■ **Information provided**
----
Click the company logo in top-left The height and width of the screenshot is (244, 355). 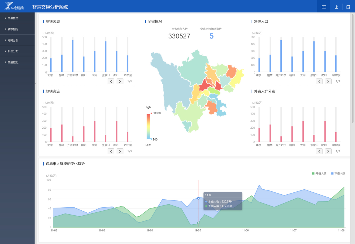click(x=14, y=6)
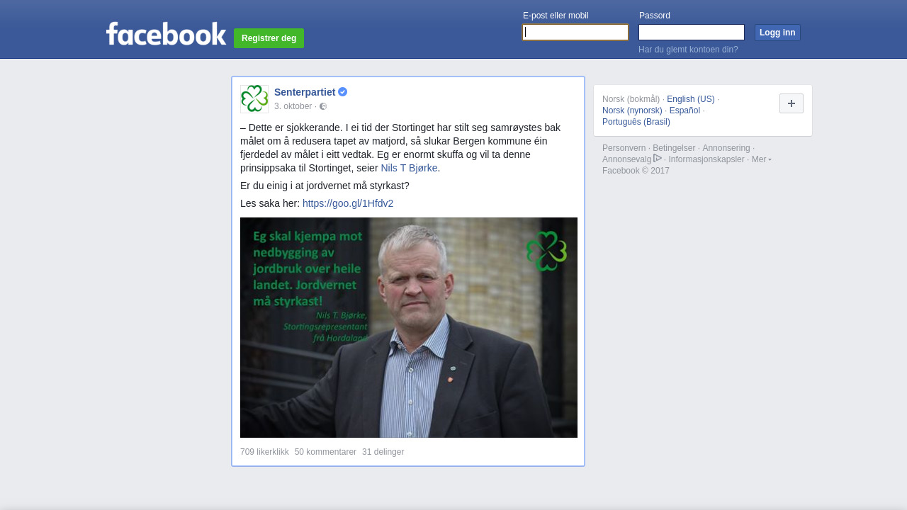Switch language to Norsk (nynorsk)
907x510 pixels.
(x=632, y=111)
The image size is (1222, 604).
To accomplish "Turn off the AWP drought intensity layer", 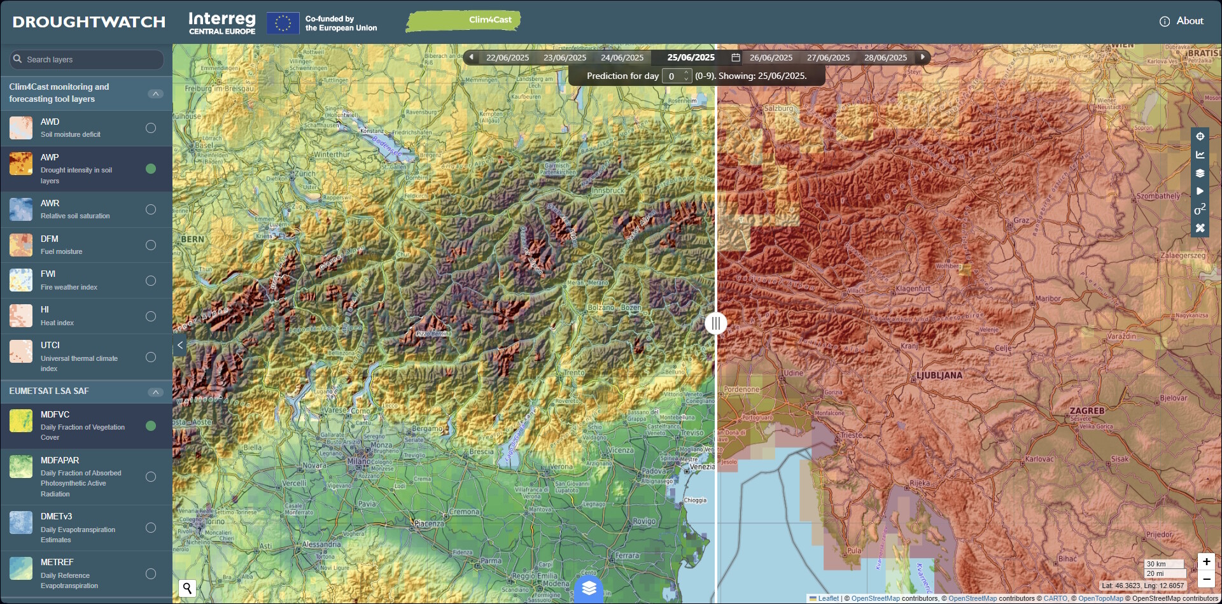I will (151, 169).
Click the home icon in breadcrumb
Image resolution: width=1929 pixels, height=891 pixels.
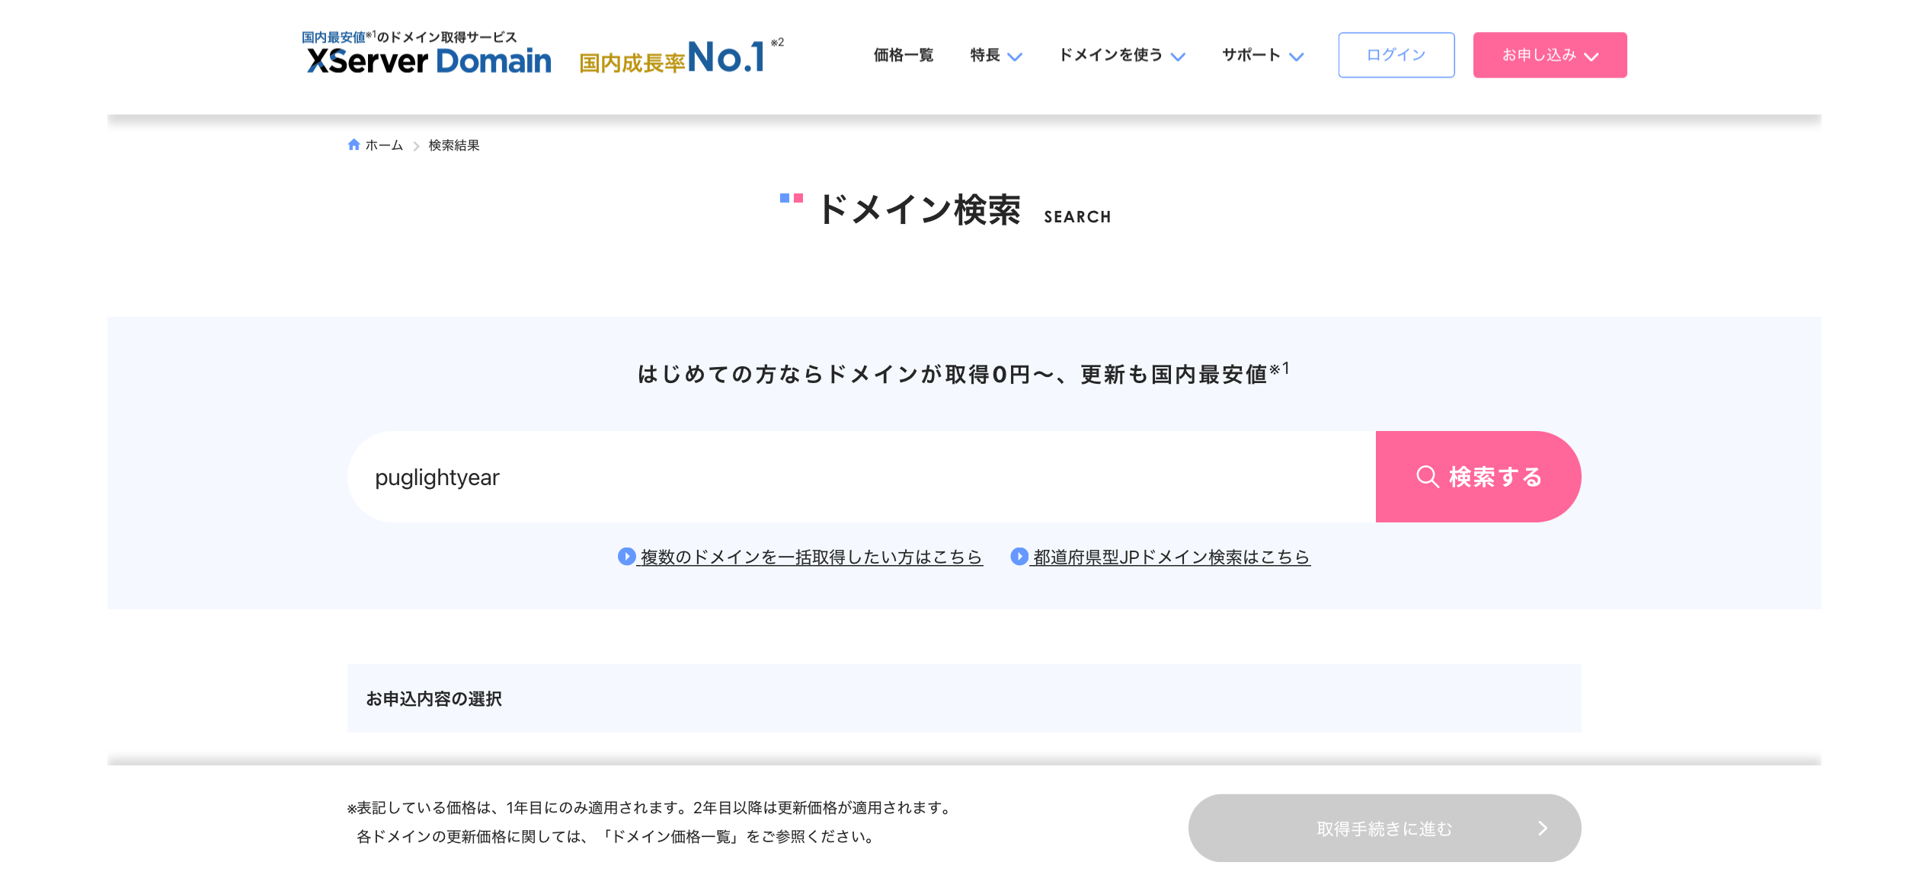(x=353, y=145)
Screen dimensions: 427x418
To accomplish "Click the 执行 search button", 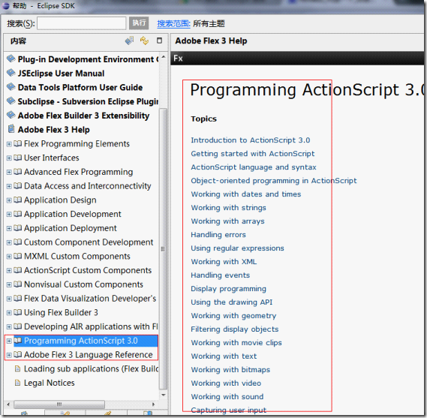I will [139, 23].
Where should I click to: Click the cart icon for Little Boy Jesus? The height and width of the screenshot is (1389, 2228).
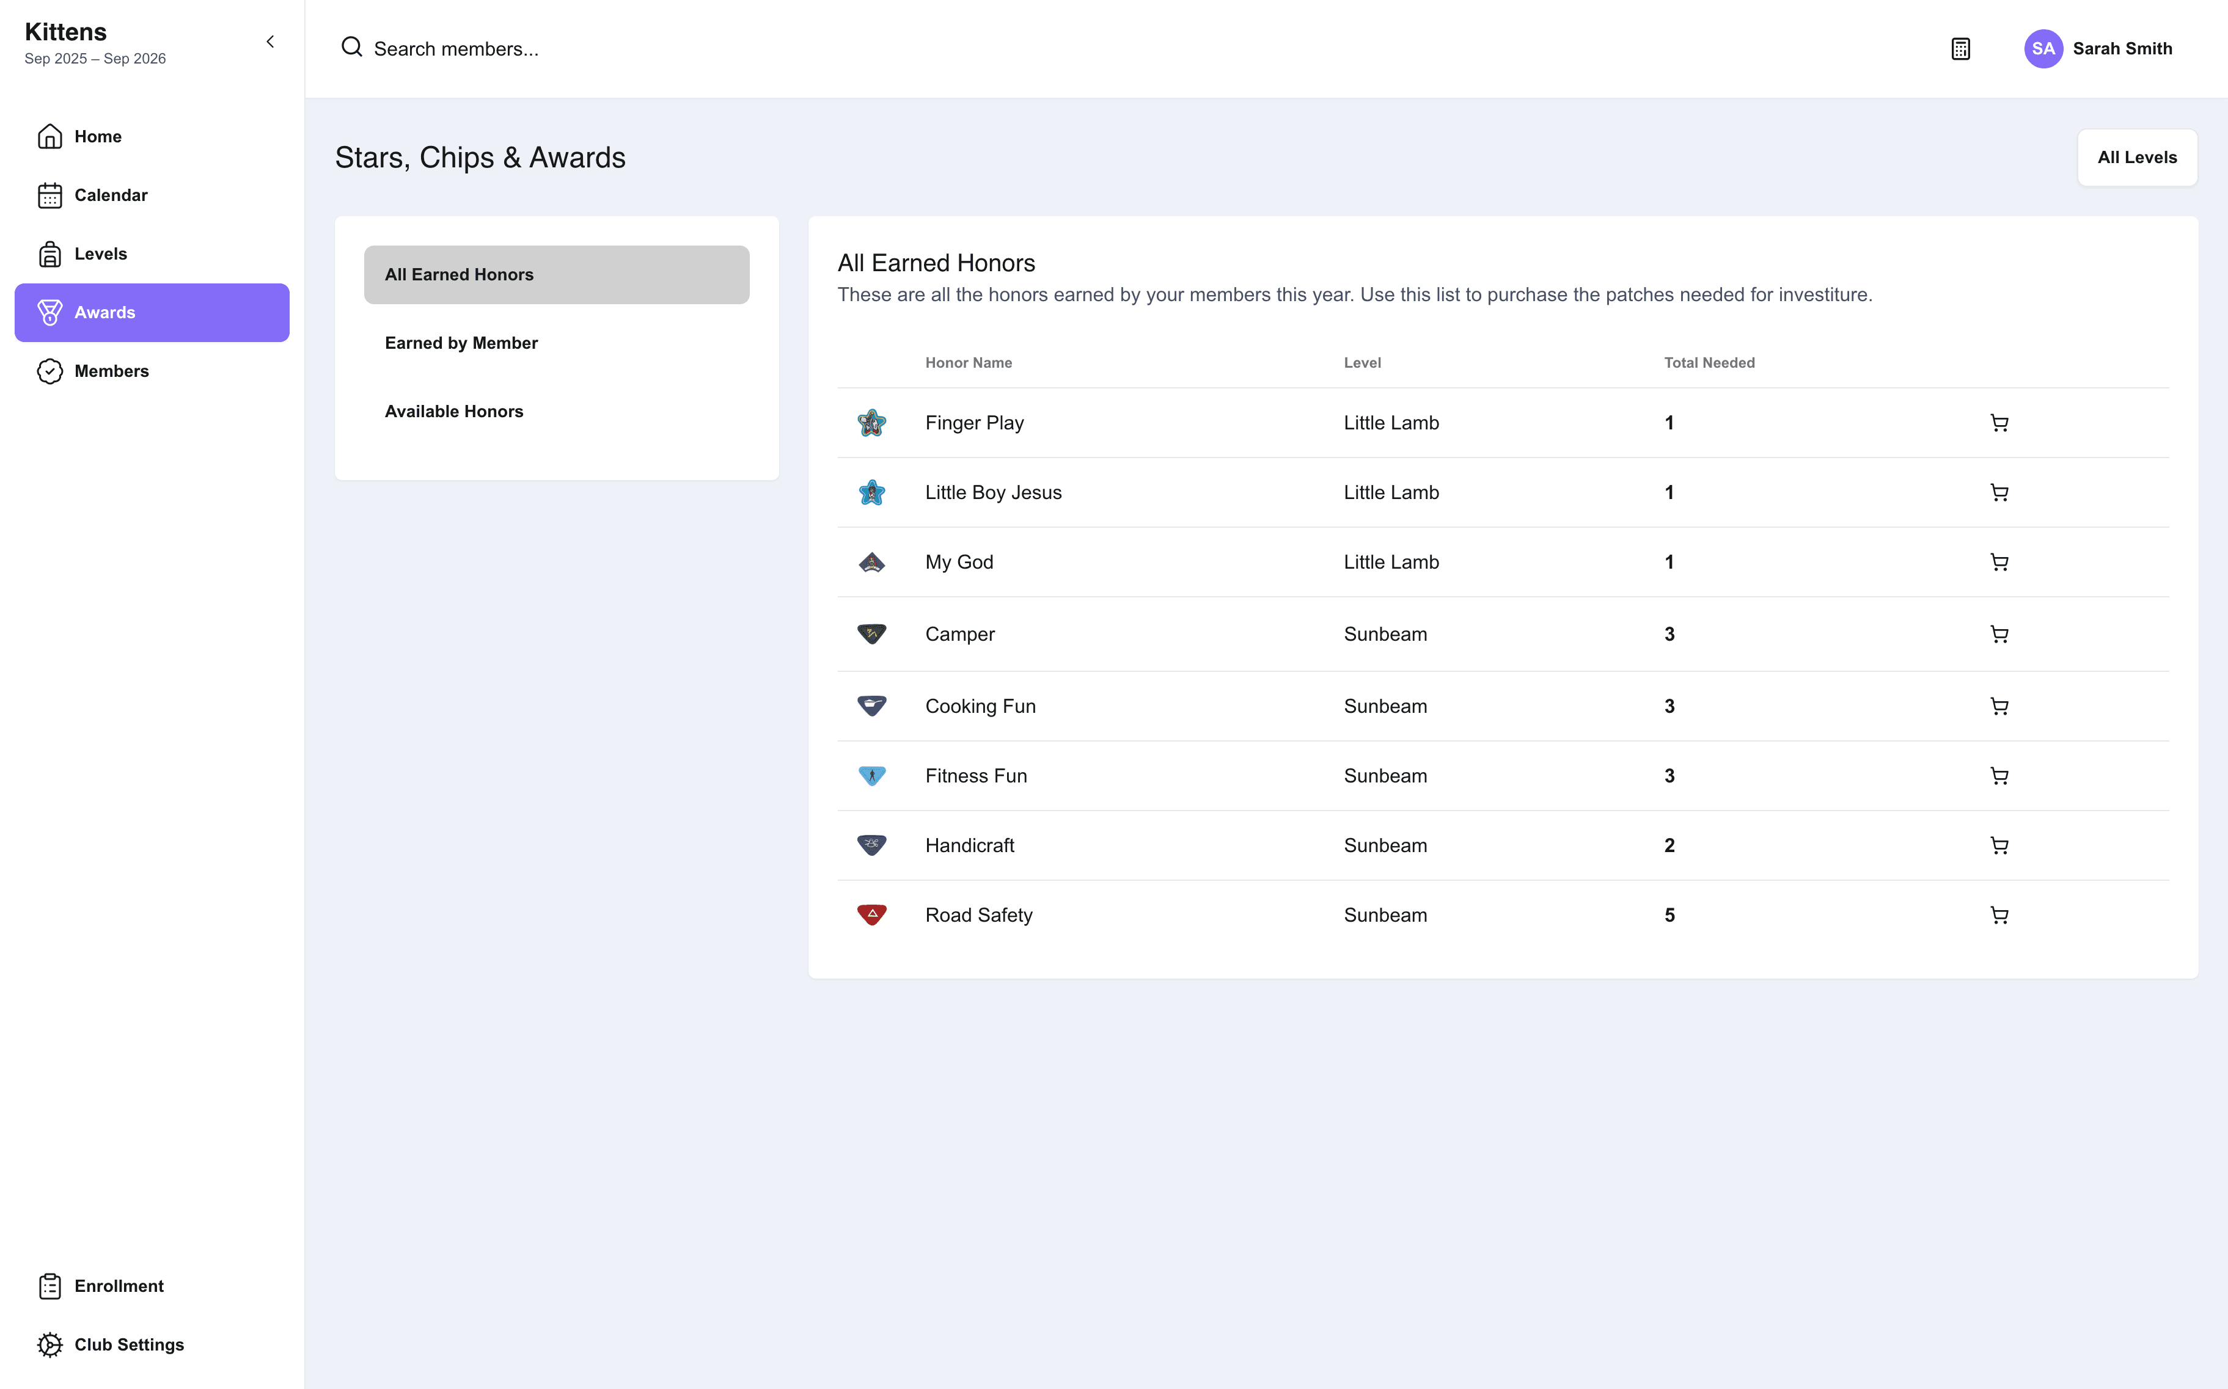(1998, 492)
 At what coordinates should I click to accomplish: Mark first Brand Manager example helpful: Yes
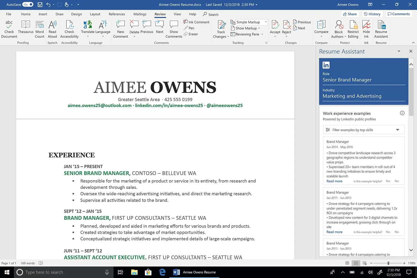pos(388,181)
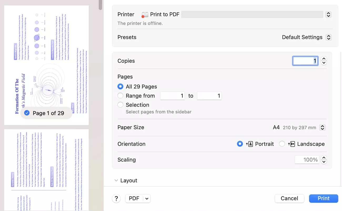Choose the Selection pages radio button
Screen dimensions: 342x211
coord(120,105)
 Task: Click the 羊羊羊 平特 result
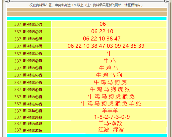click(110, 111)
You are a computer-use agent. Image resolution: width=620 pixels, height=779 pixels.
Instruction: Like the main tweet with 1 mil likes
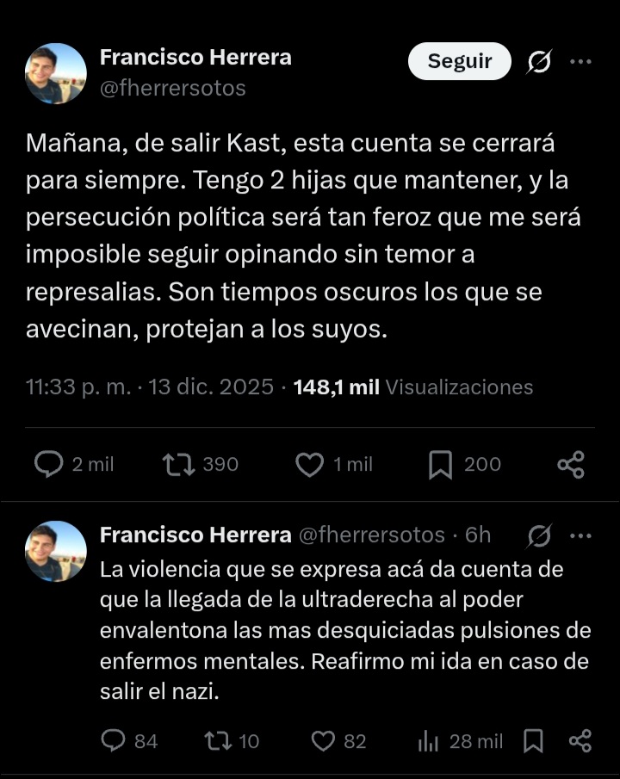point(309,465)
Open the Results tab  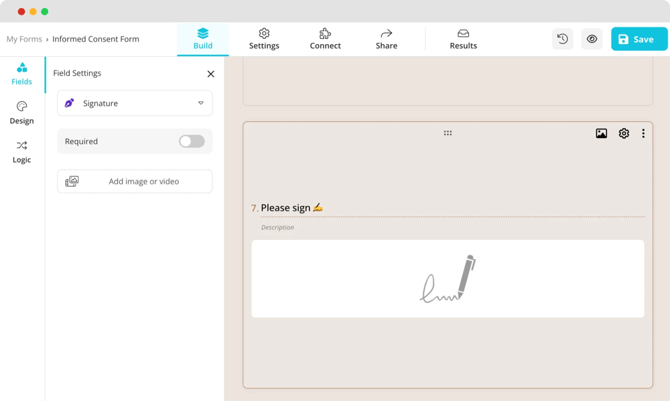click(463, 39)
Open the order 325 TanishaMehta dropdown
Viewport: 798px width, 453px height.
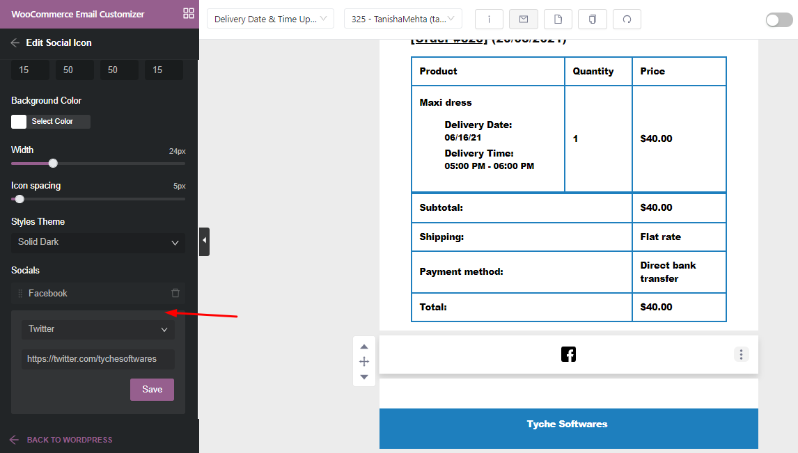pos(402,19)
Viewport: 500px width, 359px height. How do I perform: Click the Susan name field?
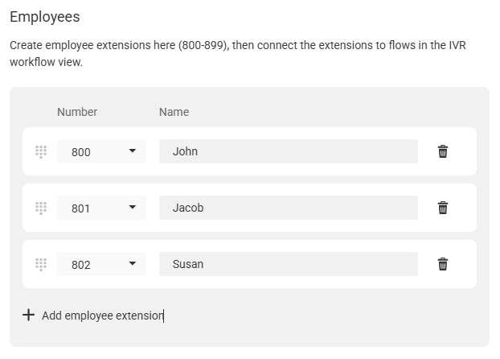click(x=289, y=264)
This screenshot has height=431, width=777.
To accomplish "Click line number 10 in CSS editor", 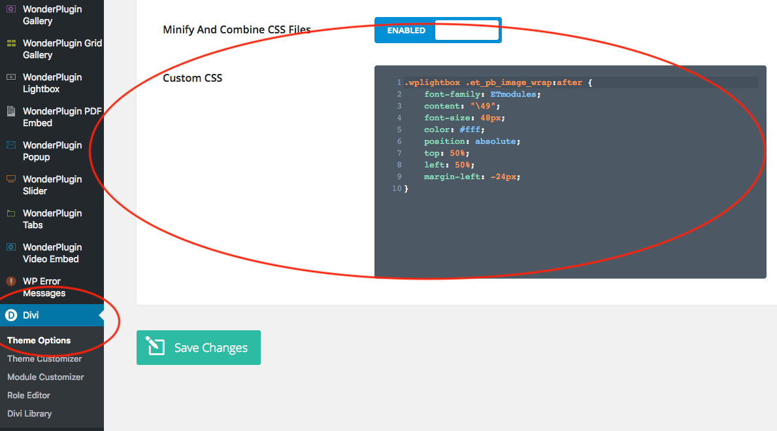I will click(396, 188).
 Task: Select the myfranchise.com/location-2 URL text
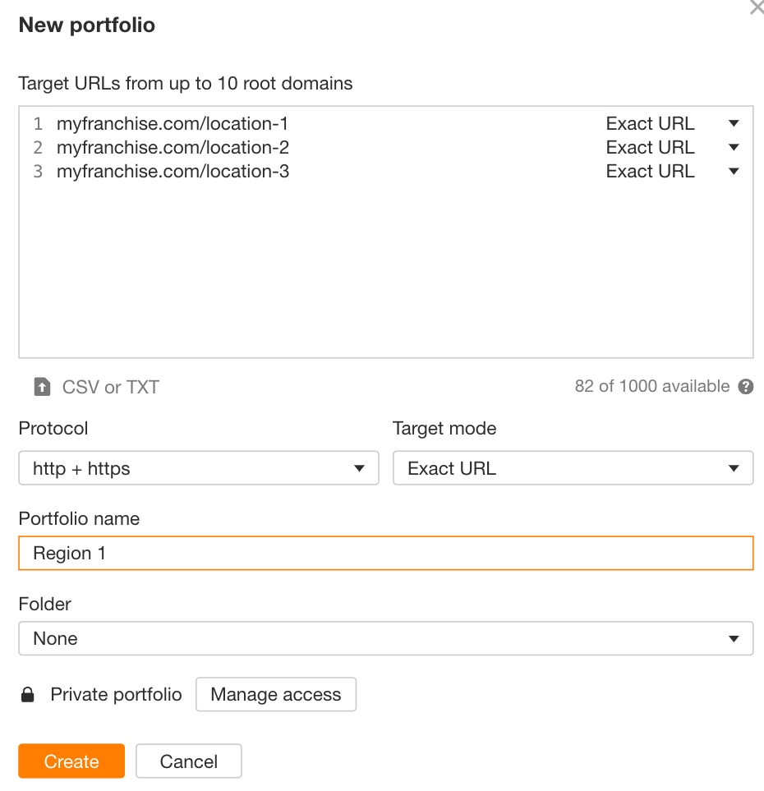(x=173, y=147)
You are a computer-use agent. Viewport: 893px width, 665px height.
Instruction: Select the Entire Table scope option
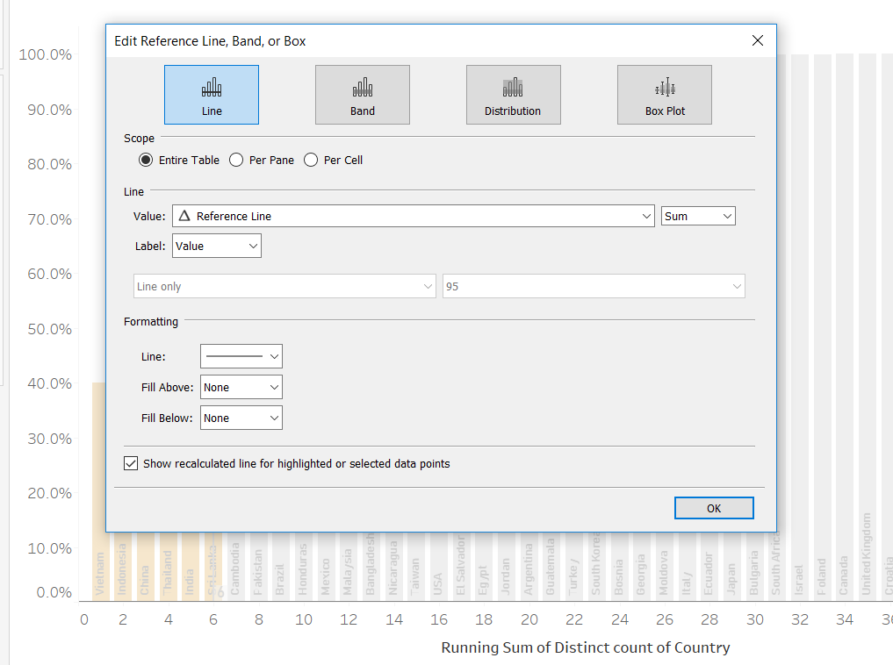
----
■ **Task brief**
For each line above that includes "agent", copy the line.

■ **Response to the task**
You are a computer-use agent. Image resolution: width=620 pixels, height=779 pixels.
You are a computer-use agent. Viewport: 893px width, 665px height.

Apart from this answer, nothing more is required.